→ Exercise instructions
From the line containing "Viewport: 971px width, 584px height." through the last line of the records below, each line is to be repeated exactly; pictures are to be omitted.

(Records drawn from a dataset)
■ ■ ■

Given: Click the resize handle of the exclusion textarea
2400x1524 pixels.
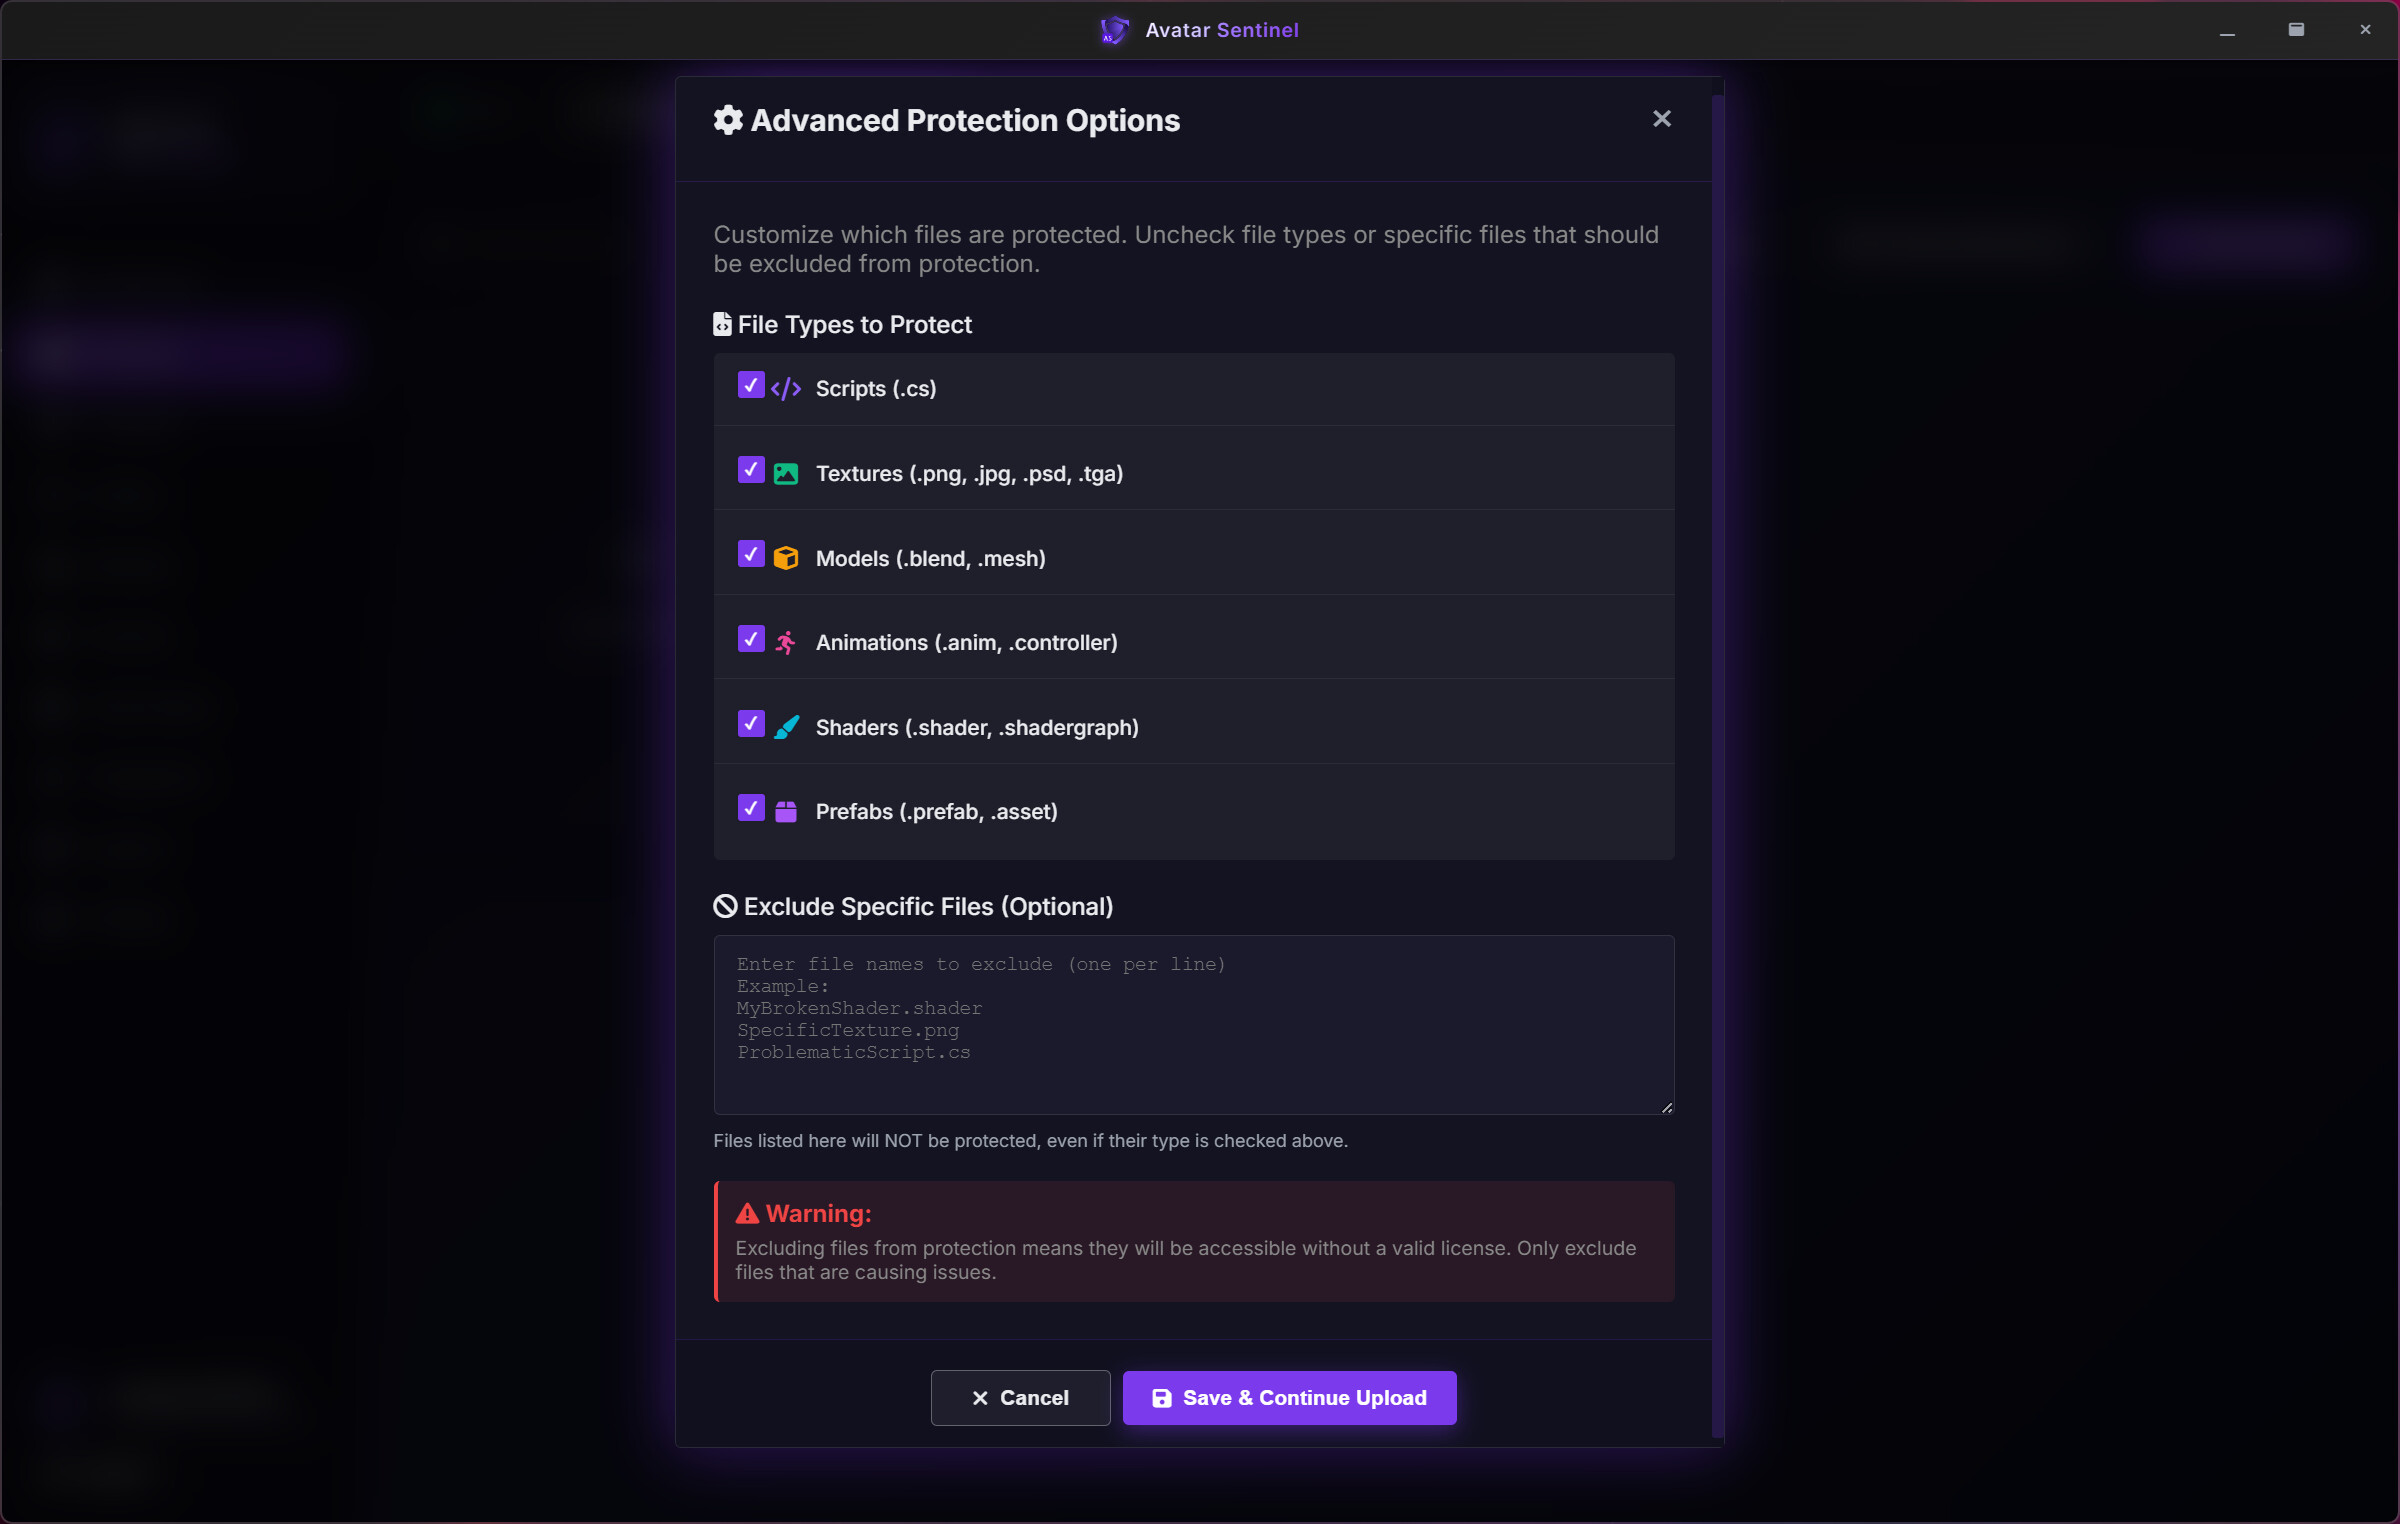Looking at the screenshot, I should point(1664,1106).
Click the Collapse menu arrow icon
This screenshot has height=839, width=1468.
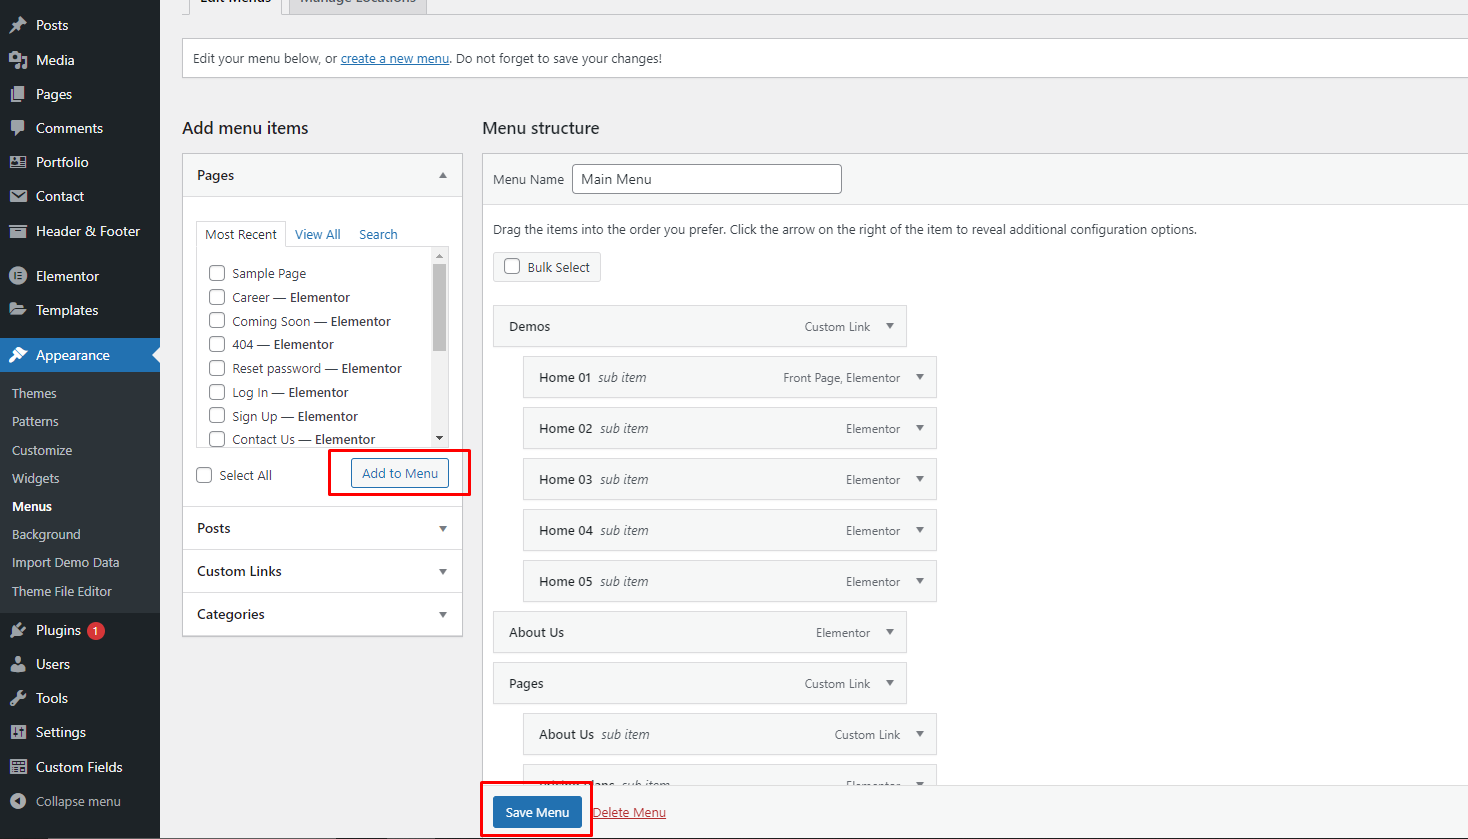[18, 801]
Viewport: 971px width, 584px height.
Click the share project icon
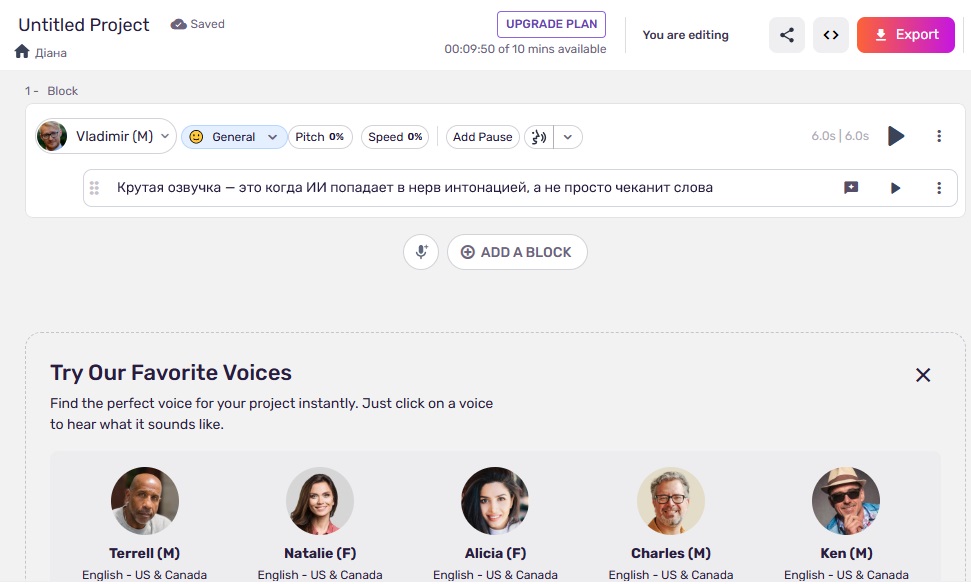click(x=787, y=35)
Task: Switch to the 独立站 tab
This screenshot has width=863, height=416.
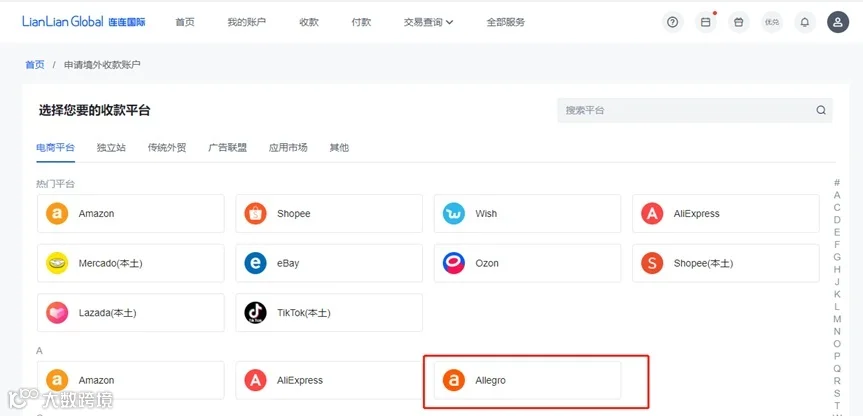Action: pos(111,147)
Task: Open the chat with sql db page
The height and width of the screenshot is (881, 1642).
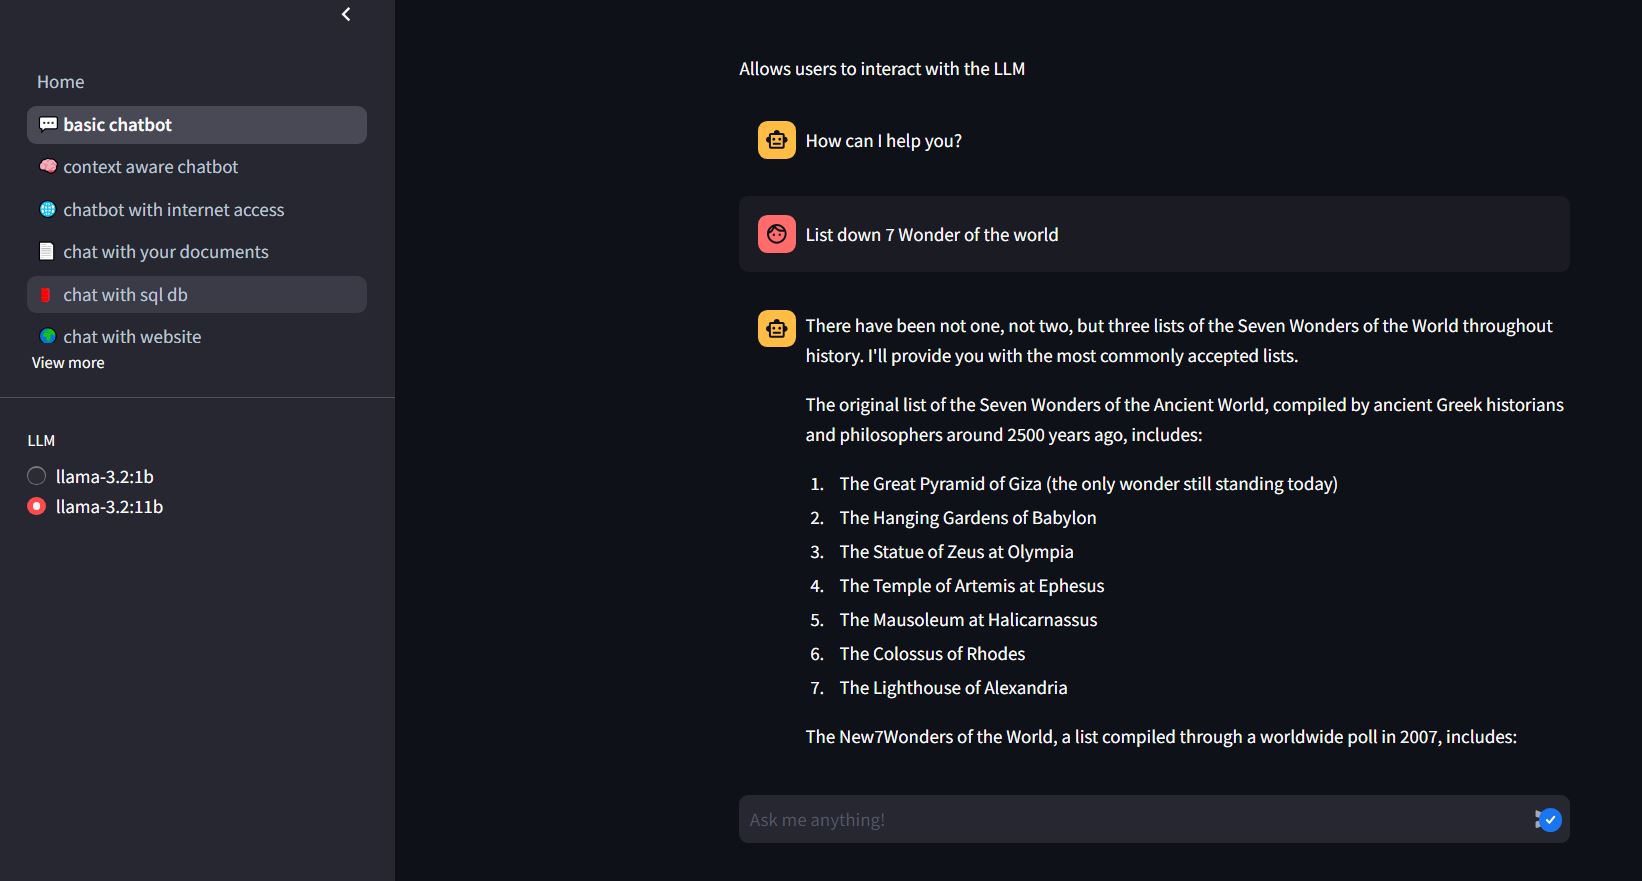Action: coord(125,295)
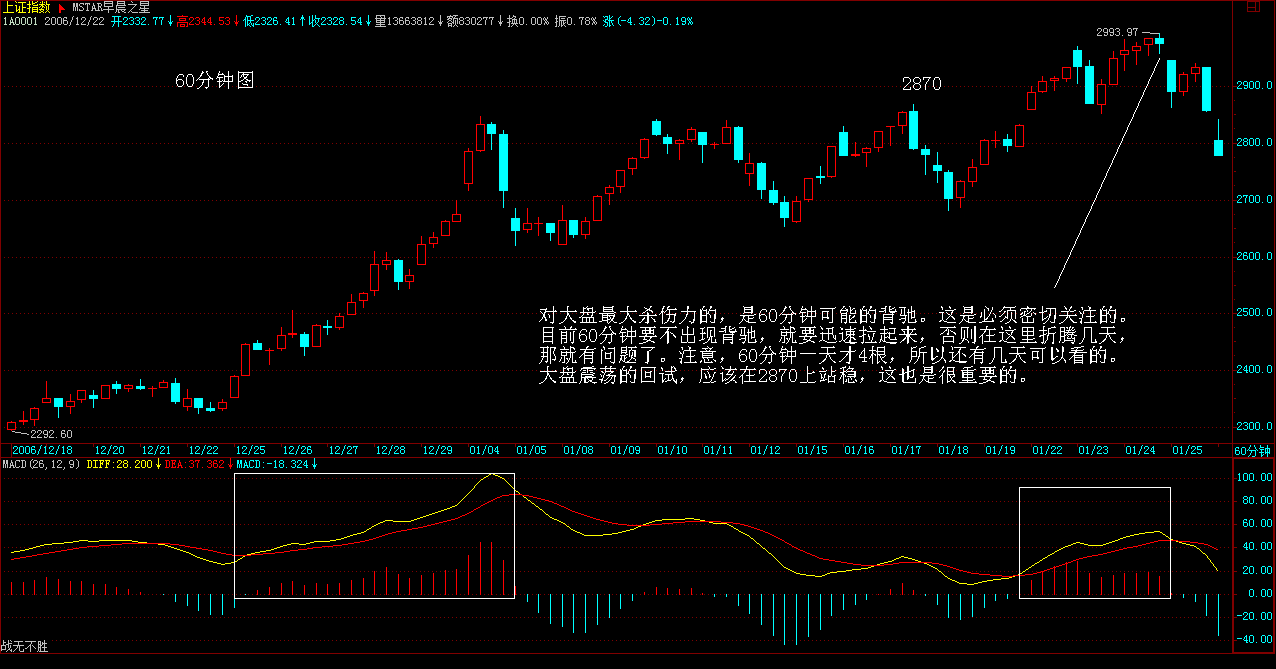Viewport: 1276px width, 669px height.
Task: Click the 2870 annotation on the chart
Action: 921,85
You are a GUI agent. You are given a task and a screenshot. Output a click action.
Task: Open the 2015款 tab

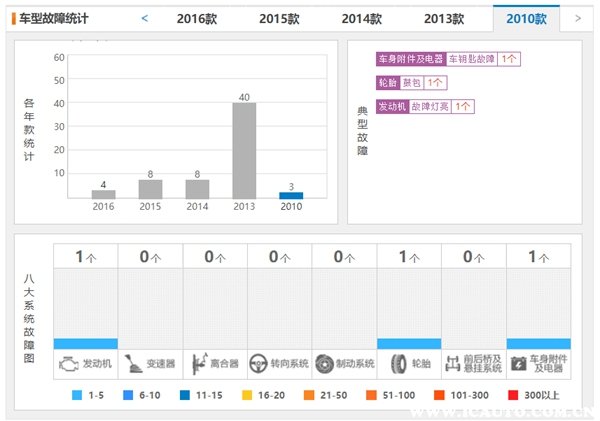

■ ■ ■

→ Result below
Viewport: 971px width, 584px height.
Click the share project icon
click(x=787, y=35)
Task: Switch to the 独立站 tab
This screenshot has width=863, height=416.
Action: pos(111,147)
Task: Open the chat with sql db page
The height and width of the screenshot is (881, 1642).
Action: coord(125,295)
Viewport: 1276px width, 669px height.
Task: Click the 2870 annotation on the chart
Action: 921,85
You are a GUI agent. You are given a task and a screenshot. Output a click action.
Task: Open the 2015款 tab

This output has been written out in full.